WebObjects wasn't the same after the Java "upgrade". I suppose a modern version in Swift would be interesting, but the web has changed in the intervening years.
Its importance to NeXT in the '90s was more as a life raft than as something they thought would sweep the tech world and make billions of dollars for them. It was something Steve was hoping NeXT could pivot to instead of going out of business (NeXT was circling the drain in the mid-'90s, just not as dramatically as Apple was). It came out after NeXT had left the hardware business, after it became clear that going software-only wasn't going to save them, and in the early days of the dotcom bubble, so it would've made a lot of sense to try to hitch their wagon to up-and-coming web technologies.
This was before Apple paid a lot of money to get taken over by NeXT, and the rest is history! The life raft never caught on in a huge way (although it obviously found some valuable niches to fill), and after a couple more years it became clear that a life raft was no longer needed, and may have even become a distraction.
"New technologies Trump Apple"
I'm just a little concerned about how rapidly things are changing and being forgotten in the process.
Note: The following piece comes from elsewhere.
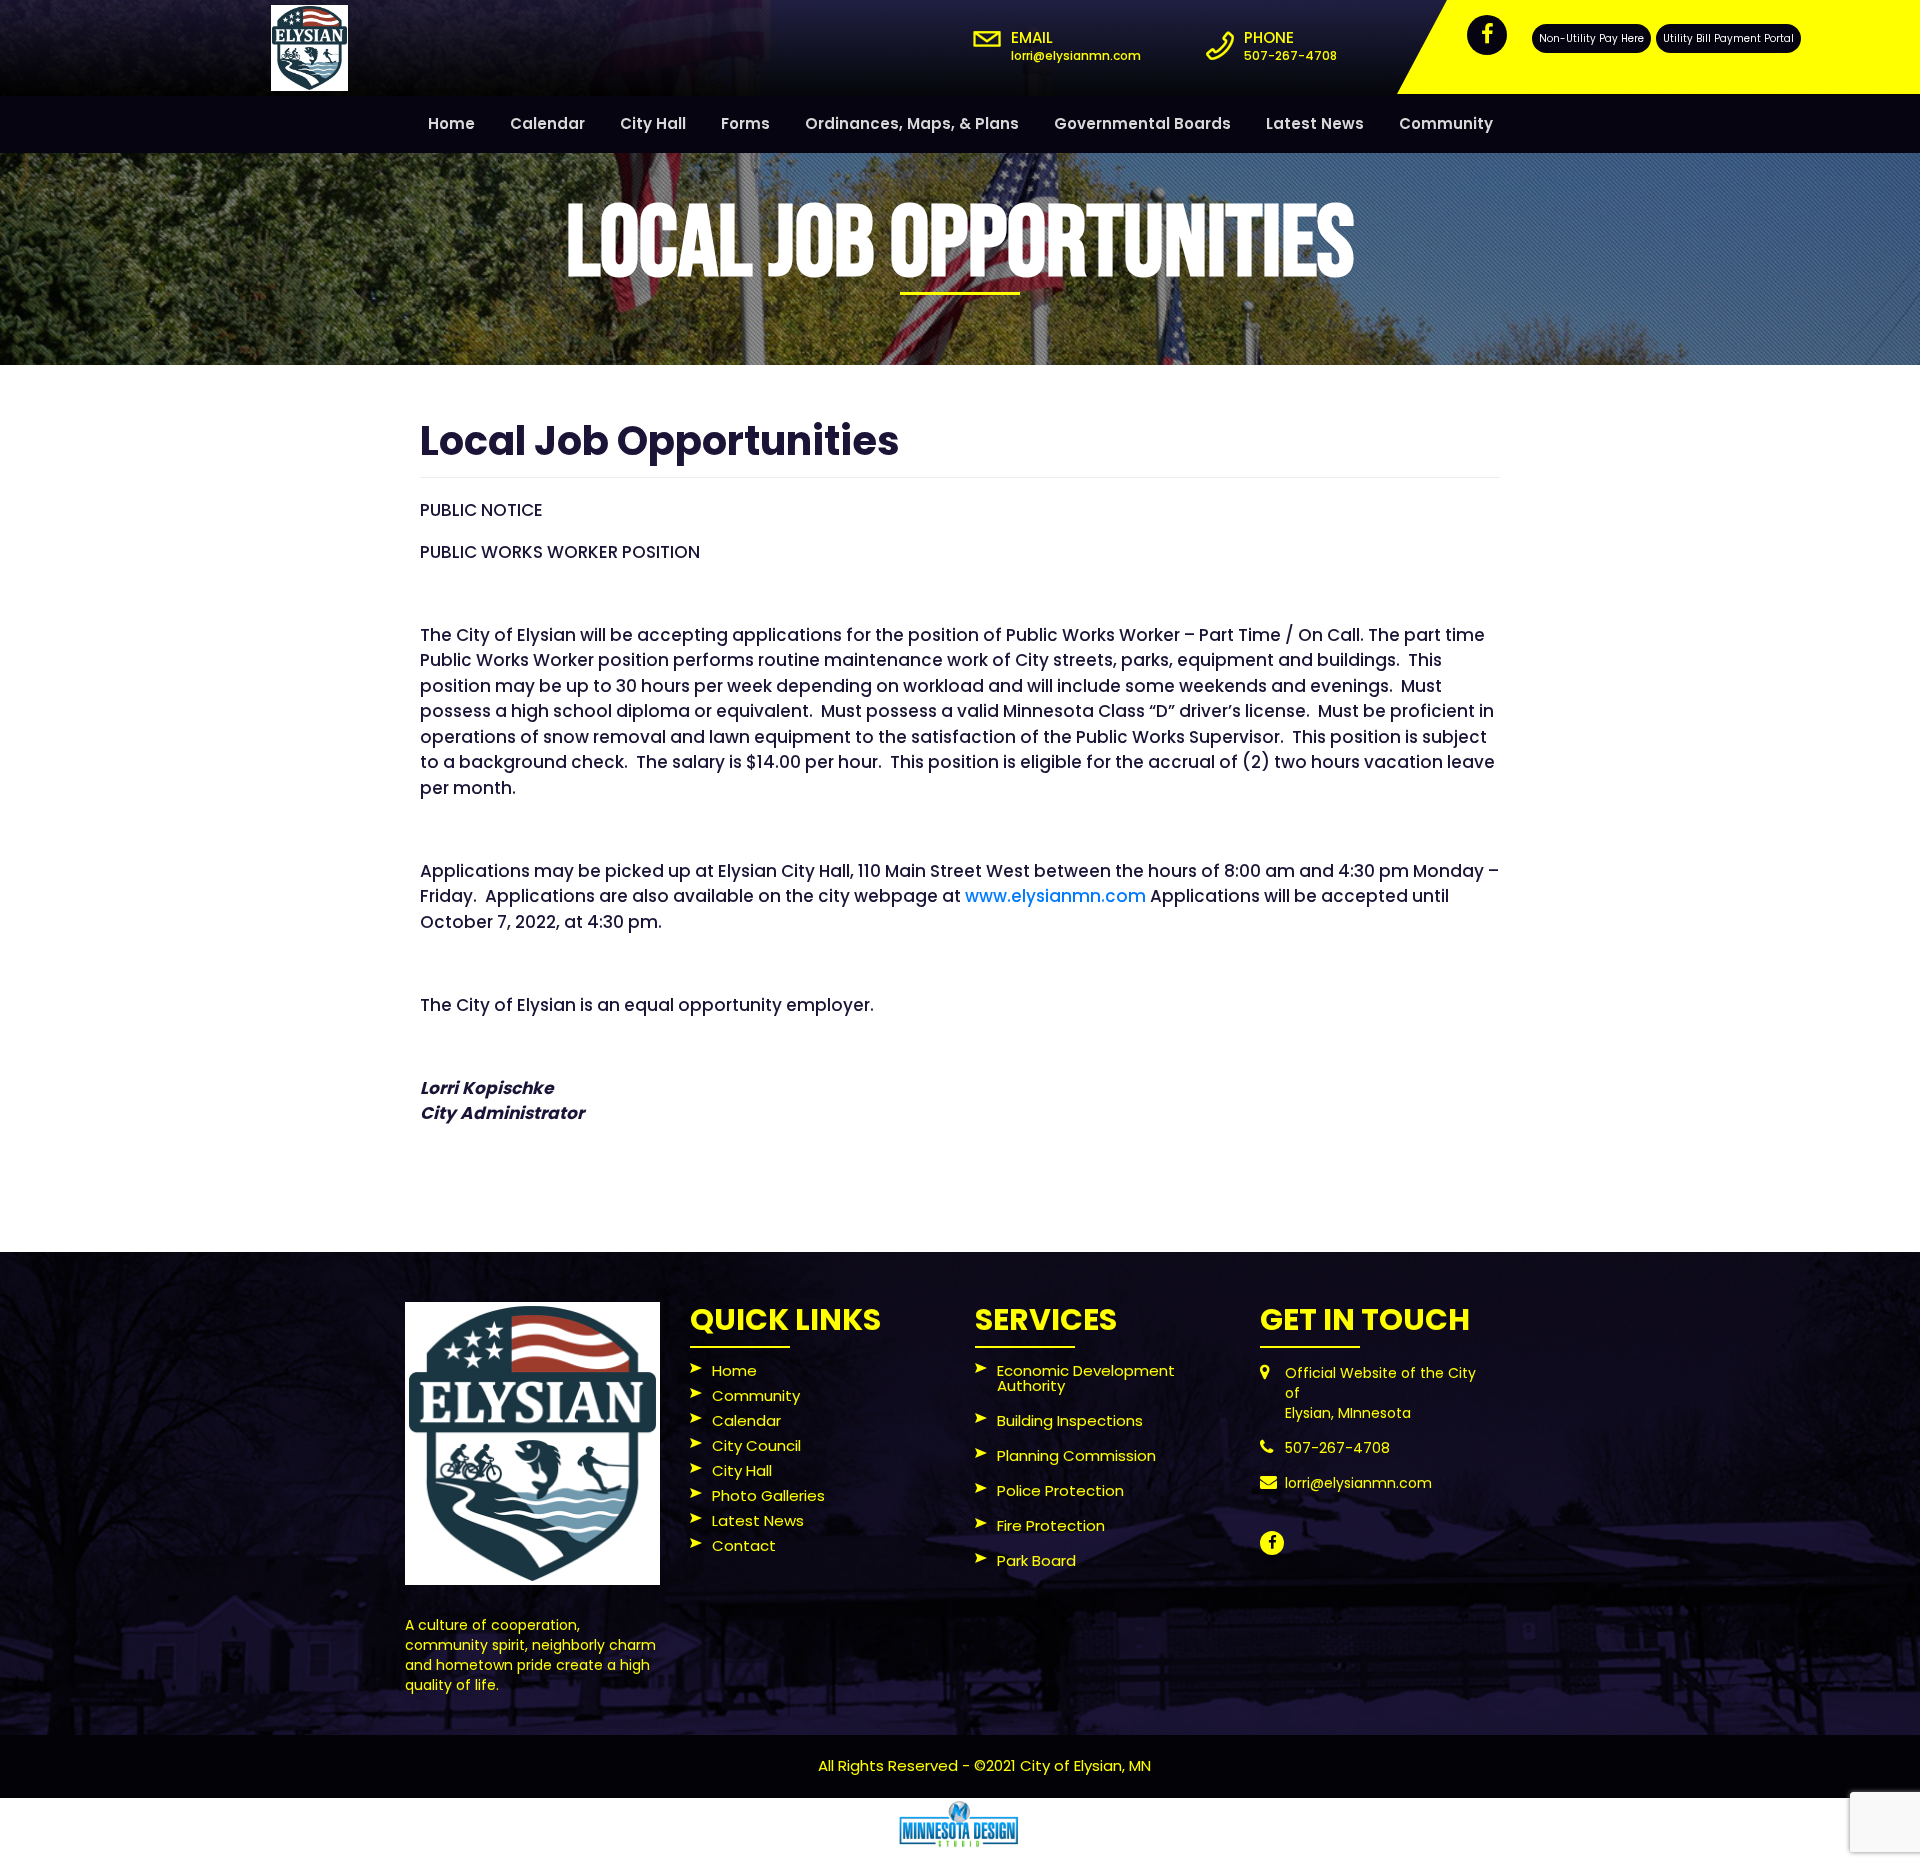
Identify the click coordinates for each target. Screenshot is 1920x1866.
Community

You can't blame a for-profit company for abandoning a project that drags on growth, but how will future historians piece together the lives in our time when operating systems and web app frameworks are abandoned and forgotten?
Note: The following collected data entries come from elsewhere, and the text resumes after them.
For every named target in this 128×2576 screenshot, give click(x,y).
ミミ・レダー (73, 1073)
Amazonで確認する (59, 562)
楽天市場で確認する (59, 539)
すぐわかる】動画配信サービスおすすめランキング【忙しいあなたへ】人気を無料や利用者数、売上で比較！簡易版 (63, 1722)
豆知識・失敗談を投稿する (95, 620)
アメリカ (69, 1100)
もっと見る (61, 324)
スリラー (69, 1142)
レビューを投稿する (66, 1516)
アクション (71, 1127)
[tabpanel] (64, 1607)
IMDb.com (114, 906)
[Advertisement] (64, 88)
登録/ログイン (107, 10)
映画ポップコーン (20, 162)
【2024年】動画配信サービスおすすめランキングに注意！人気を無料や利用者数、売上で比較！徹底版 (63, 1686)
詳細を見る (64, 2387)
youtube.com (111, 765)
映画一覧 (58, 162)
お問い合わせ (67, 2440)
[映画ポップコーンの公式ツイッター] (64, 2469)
Edit: I am reminded of a statement from an Economist article on this issue: http://www.economist.com/node/21553445
From what I've seen, technologies very rarely ever actually die. Sure, the trend-of-the-day changes, and this industry, which is WAY too fashion-driven, starts to assume that the "old stuff" is dead, but it never is. Or almost never. Look around a bit, and you'll find plenty of people still building apps in FORTRAN, COBOL, Ada, RPG, Pascal, Delphi, and all sorts of other languages that most people think of as relics. Granted, hardware is a little bit of a different story - for example, you'll probably have some difficulty finding Token Ring or ARCnet networking kit these days. But even there, I'm sure you can find a few crusty S/38 boxes or VAXen or something, out there plugging away (probably connected via Token Ring or ARCnet too!)
I won't dispute that there's a point where something new comes along that offers legitimate advantages, and that there's a time to start moving away from certain technologies for one reason or another. But I'll also argue that a lot of us are way too quick to write off "old" technologies, and are prone to re-inventing the wheel and/or failing to learn from the lessons of history.